Robin Stevens’s classic boarding school series Murder Most Unladylike might be set in the fictional Deepdean School for Girls, but that won’t stop Ripon Grammar School pupils creating a mystery of their very own in deepest North Yorkshire.
Pupils from RGS, along with other local schoolchildren, will be discovering what makes a great detective before helping create and solve their own mystery with the popular American-born English author.
Stevens first became fascinated by murder mysteries when she was 12 years old and read the Agatha Christie novel The Murder of Roger Ackroyd, which got her hooked.
Having grown up reading Enid Blyton’s Mallory Towers and St Clare’s school stories, 31-year-old Stevens went on to go to boarding school herself, which she really enjoyed: “There’s something fantastic about a boarding school setting,” she explains.
Now introducing younger readers to the joys of unpredictable whodunnits, the award-winning author will be talking to students at RGS on September 30 from 9.15am, an event organised by The Little Ripon Bookshop.

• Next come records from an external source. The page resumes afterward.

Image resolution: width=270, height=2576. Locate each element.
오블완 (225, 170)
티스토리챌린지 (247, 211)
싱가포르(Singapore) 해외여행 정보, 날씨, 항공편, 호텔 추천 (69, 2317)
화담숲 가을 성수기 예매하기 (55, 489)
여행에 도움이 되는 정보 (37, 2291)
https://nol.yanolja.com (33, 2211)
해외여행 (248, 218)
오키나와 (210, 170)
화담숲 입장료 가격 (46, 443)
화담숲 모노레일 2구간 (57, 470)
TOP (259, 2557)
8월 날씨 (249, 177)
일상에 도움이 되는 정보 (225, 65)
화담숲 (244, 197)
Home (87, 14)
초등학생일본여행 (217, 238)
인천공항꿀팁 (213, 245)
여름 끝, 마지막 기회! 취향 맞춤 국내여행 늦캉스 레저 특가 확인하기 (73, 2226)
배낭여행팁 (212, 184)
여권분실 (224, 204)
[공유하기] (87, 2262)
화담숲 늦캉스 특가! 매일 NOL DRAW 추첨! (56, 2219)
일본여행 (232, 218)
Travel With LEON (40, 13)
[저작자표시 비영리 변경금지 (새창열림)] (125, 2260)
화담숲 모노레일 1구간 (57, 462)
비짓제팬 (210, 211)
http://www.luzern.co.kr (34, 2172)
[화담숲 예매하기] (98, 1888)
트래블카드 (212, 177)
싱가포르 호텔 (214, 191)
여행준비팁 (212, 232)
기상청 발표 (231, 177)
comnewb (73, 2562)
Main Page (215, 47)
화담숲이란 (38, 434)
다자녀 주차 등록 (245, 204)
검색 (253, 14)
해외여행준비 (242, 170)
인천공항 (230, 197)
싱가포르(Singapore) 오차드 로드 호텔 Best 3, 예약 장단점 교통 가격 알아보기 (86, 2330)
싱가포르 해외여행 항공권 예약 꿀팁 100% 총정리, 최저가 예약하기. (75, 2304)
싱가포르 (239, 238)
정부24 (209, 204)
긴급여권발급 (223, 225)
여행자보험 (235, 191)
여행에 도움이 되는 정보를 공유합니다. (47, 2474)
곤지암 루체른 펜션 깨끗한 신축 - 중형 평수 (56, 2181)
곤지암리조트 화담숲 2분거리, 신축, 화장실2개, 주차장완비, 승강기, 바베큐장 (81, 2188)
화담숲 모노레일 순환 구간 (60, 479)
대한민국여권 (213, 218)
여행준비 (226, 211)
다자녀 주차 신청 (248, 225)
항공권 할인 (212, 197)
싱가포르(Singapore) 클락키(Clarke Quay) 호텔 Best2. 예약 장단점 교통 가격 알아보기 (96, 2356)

During the morning, she will explain more about the inspiration behind Top Marks for Murder, the highly anticipated eighth mystery in her best-selling series.
Set in the 1930s and combining classic crime with nostalgic boarding school stories, the series, described as Agatha Christie meets Enid Blyton, follows the adventures of youthful detectives Daisy Wells and Hazel Wong.
Her first book, Murder Most Unladylike, was the biggest middle-grade debut of 2014, winning the Waterstones Children’s Book Prize (Young Fiction category) and garnering a loyal fan base and huge critical acclaim.
In the latest book, Daisy and Hazel are finally back at Deepdean, and the school is preparing for a most exciting event: the school’s fiftieth anniversary.